* **FRAGMENTO DE LECTURA**
Londres, abril de 1983
UN FINAL Y UN COMIENZO
El 5 de octubre de 1973, mientras abordaba el avión en el aeropuerto Pudahuel de Santiago, escoltada por el cónsul británico, yo era una persona sin identidad. Lo que yo hubiera sido —¿bailarina, coreógrafa, profesora, esposa?—, había dejado de serlo. Miré a mis dos hijitas mientras se acomodaban en sus asientos delante de mí, pálidas y sumisas, sin siquiera alborotar por cuál de las dos ocuparía el asiento de la ventanilla, y tuve plena conciencia de que ahora dependían enteramente de mí. Yo, por cierto, las necesitaba a ellas para seguir viviendo. Sabía que una parte de mi ser había muerto con un hombre cuyo cadáver yacía ahora en un ataúd, en un nicho de hormigón, en lo alto del muro trasero del Cementerio General de Santiago.
Dejé el nicho cubierto con una tosca lápida en la que se leía, sencillamente:
VÍCTOR JARA
14 de septiembre de 1973
La fecha estaba equivocada: entonces no había forma de saber exactamente qué día había sido asesinado mi marido. No dejé espacio para flores. Las estrechas repisas que con ese fin suelen tener los nichos resultan desnudas y tristes si están vacías. Yo no podía saber que a la tumba de Víctor nunca le faltarían flores, que personas desconocidas recurrirían a cualquier medio para trepar y atar latas y potes con trozos de alambre o de cuerda para dejar sus ofrendas, aun corriendo el riesgo de ser arrestadas.

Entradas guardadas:
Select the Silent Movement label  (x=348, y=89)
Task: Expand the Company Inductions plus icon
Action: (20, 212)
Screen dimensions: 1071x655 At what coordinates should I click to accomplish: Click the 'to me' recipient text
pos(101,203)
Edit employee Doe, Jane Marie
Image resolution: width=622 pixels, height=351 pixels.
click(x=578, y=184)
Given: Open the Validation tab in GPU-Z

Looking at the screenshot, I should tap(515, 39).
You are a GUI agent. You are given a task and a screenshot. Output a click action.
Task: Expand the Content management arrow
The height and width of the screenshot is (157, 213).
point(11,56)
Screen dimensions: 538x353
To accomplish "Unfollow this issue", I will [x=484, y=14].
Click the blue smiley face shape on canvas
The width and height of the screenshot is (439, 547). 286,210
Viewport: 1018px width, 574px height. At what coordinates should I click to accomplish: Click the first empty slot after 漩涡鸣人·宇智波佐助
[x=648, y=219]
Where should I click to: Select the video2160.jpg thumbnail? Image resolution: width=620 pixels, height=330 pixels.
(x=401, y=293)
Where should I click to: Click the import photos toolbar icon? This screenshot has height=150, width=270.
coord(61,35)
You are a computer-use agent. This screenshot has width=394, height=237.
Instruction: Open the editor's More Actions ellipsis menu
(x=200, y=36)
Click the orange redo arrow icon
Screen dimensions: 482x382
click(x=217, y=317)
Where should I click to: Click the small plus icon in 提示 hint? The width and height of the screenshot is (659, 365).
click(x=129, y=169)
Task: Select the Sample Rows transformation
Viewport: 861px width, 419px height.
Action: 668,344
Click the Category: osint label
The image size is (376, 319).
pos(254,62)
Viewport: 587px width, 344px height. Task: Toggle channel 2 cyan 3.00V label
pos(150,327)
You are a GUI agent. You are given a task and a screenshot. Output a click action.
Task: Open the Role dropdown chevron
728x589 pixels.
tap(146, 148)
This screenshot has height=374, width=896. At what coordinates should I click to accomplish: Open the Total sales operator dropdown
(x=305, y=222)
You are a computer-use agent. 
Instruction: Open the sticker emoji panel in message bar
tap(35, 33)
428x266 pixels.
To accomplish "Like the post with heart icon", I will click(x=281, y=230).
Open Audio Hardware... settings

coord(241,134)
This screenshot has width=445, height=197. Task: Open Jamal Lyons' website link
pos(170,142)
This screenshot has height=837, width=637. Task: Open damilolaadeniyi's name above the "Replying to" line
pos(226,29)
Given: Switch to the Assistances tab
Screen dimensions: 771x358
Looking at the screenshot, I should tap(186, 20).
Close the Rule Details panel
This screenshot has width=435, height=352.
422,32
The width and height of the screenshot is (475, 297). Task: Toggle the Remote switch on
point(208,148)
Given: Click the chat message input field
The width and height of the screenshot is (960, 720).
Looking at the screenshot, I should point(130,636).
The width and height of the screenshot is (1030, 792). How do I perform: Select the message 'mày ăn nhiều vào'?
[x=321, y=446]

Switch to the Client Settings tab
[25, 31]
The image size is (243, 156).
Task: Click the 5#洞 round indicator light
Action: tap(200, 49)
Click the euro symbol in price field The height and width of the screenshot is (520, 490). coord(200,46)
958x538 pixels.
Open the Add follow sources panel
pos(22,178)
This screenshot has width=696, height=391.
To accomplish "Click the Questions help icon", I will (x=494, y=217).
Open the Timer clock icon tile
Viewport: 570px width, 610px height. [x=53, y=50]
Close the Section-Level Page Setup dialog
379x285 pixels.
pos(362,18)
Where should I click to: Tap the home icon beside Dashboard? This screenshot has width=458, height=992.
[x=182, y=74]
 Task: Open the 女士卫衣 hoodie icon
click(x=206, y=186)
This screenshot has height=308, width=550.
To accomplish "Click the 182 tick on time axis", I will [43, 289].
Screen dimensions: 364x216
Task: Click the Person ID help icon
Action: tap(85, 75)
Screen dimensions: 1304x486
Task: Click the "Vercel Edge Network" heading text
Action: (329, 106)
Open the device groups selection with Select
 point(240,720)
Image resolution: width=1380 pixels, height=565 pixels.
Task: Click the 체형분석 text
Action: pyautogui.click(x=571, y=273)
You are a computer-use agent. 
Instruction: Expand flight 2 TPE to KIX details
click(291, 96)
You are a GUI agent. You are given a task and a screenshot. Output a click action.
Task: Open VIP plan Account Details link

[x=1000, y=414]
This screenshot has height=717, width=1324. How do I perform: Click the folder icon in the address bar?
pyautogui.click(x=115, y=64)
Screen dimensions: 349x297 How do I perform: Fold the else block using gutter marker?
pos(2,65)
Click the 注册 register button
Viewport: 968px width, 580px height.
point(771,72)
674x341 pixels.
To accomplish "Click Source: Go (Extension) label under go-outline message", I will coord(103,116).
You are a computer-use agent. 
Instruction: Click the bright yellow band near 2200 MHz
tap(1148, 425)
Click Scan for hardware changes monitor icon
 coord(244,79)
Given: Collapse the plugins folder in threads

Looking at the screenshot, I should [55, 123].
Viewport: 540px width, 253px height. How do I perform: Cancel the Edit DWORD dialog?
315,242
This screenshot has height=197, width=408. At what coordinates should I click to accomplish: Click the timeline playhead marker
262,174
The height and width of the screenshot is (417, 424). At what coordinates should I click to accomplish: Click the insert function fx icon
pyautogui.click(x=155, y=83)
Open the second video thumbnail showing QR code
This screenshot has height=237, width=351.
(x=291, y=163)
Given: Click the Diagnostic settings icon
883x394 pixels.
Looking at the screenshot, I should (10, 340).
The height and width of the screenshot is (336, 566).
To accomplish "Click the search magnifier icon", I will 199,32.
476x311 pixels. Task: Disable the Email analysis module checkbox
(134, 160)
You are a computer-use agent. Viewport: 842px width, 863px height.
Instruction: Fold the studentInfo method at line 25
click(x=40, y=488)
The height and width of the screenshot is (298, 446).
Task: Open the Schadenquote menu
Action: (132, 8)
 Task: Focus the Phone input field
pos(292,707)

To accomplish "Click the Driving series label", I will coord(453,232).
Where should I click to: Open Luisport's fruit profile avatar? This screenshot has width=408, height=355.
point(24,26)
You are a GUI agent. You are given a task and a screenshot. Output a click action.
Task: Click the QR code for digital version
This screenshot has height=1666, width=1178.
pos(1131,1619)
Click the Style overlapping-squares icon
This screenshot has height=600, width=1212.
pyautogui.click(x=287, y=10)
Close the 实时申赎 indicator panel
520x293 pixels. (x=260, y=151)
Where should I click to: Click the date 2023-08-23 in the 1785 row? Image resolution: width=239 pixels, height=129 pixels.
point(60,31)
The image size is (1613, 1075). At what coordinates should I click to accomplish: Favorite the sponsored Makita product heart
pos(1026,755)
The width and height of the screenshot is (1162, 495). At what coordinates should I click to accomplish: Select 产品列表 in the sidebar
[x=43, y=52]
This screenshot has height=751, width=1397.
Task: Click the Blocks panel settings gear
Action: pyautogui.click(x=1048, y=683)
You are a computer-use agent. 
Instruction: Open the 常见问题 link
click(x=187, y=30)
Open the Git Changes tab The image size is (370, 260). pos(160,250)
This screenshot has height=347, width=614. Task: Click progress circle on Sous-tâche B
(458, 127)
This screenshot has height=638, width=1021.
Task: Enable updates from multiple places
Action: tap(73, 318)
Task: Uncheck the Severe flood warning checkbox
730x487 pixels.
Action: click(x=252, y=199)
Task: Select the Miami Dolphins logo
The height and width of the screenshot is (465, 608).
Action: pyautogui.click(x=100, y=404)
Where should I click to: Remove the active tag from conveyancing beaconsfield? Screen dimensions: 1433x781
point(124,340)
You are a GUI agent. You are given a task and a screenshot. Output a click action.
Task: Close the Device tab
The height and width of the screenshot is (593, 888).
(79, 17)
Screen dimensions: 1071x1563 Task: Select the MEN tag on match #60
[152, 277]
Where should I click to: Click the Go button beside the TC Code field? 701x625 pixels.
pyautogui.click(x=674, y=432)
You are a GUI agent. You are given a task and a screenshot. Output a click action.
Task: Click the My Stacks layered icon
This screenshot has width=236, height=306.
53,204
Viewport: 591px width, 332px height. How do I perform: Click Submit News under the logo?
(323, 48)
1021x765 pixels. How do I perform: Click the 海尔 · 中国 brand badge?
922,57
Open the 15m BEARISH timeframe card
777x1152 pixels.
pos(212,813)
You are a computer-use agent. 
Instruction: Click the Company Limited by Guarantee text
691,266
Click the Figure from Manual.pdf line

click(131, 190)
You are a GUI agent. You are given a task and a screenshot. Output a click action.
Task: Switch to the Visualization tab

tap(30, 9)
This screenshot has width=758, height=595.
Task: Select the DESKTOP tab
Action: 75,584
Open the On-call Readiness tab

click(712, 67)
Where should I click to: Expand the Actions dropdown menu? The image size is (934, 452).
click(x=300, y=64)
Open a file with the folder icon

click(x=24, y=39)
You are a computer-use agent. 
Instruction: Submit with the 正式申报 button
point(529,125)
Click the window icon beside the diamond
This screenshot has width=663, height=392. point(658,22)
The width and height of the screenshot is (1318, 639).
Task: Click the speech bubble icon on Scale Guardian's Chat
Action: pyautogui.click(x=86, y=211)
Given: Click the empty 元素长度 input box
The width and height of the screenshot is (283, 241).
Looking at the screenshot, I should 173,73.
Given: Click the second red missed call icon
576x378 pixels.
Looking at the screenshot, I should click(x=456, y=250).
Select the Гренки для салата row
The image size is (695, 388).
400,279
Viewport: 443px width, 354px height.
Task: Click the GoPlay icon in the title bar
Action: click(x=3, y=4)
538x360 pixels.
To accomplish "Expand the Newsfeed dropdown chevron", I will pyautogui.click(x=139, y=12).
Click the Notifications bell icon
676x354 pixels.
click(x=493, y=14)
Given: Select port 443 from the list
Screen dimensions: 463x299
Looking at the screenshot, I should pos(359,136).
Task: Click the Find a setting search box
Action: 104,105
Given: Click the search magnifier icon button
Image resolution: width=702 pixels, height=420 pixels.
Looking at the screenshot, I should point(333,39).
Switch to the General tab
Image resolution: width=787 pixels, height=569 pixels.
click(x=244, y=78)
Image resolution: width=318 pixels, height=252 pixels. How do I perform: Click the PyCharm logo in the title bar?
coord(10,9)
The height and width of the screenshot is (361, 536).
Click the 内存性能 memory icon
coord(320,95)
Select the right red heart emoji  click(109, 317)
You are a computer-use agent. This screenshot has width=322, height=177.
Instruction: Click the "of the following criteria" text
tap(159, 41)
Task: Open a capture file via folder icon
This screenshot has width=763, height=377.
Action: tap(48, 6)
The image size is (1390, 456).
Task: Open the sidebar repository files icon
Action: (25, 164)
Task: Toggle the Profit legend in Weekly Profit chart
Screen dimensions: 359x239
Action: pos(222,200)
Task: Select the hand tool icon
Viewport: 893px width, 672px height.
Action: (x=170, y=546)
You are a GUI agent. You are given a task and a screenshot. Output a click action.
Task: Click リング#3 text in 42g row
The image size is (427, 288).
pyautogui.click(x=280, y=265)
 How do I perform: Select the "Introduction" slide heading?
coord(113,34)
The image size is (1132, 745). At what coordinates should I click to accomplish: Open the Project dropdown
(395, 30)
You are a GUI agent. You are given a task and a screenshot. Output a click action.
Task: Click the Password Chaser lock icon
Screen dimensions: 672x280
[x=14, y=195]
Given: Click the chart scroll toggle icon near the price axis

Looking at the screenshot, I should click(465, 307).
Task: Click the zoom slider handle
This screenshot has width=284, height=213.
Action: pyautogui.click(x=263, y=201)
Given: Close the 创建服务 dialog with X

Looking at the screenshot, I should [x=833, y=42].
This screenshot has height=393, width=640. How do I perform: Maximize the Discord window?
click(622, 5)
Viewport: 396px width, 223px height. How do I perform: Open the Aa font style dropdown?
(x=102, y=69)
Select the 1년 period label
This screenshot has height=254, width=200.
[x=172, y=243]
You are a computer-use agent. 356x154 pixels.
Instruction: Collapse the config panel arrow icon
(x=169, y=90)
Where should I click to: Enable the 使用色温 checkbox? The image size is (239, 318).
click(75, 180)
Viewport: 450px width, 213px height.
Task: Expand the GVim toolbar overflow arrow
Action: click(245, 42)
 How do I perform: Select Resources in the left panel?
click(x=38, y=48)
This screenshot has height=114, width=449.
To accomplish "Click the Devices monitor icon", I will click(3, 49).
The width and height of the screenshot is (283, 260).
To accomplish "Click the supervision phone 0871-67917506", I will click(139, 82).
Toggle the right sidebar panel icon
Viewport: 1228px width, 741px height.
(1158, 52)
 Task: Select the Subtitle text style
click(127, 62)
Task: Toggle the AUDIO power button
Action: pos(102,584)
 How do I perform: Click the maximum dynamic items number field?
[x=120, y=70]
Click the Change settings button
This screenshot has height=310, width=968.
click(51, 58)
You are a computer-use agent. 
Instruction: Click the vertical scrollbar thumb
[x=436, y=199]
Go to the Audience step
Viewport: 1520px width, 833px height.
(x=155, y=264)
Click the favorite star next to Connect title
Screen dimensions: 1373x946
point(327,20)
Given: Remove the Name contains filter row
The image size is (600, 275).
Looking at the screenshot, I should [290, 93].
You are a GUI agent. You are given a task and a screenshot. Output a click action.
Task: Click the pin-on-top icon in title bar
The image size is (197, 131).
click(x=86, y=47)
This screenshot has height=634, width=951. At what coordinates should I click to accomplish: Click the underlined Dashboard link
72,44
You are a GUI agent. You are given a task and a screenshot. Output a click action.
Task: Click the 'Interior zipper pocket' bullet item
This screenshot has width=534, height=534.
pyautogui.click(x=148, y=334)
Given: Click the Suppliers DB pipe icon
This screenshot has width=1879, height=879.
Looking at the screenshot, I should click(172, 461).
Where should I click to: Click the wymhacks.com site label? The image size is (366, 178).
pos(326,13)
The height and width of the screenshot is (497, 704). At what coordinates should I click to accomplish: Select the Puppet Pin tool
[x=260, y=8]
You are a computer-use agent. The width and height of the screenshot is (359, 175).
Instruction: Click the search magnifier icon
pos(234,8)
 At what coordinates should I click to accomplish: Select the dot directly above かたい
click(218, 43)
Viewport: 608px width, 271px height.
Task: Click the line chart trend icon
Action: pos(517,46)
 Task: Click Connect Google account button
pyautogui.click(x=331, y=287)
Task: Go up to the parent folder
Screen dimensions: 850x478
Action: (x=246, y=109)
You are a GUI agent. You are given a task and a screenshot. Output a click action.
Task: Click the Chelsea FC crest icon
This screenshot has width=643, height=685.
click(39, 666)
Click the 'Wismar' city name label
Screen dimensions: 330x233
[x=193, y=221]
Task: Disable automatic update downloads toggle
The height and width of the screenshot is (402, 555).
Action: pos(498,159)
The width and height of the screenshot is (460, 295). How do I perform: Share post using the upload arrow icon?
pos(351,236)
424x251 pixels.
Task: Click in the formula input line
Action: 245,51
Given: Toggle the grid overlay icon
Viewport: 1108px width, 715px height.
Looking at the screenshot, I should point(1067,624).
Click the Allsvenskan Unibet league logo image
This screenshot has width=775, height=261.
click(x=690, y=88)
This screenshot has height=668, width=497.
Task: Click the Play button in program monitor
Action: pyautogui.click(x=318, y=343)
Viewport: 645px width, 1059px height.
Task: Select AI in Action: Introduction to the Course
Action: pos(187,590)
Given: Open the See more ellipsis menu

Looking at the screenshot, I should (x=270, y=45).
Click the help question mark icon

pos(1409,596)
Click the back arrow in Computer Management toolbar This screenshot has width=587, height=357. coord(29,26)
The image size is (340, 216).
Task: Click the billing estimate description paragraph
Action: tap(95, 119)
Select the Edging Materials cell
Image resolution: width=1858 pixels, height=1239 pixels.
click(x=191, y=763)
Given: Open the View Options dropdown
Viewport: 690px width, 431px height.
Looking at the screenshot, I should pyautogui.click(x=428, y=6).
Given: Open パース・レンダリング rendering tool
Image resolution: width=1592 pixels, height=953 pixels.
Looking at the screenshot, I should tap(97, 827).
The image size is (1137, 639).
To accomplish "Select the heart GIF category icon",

* **CONSIGNA**
Vuelve a escribir, sin cambiar nada, el fragmento de lectura desde "Londres, abril de" hasta "General de Santiago.".

* **RESPUESTA MODELO**
Londres, abril de 1983
UN FINAL Y UN COMIENZO
El 5 de octubre de 1973, mientras abordaba el avión en el aeropuerto Pudahuel de Santiago, escoltada por el cónsul británico, yo era una persona sin identidad. Lo que yo hubiera sido —¿bailarina, coreógrafa, profesora, esposa?—, había dejado de serlo. Miré a mis dos hijitas mientras se acomodaban en sus asientos delante de mí, pálidas y sumisas, sin siquiera alborotar por cuál de las dos ocuparía el asiento de la ventanilla, y tuve plena conciencia de que ahora dependían enteramente de mí. Yo, por cierto, las necesitaba a ellas para seguir viviendo. Sabía que una parte de mi ser había muerto con un hombre cuyo cadáver yacía ahora en un ataúd, en un nicho de hormigón, en lo alto del muro trasero del Cementerio General de Santiago.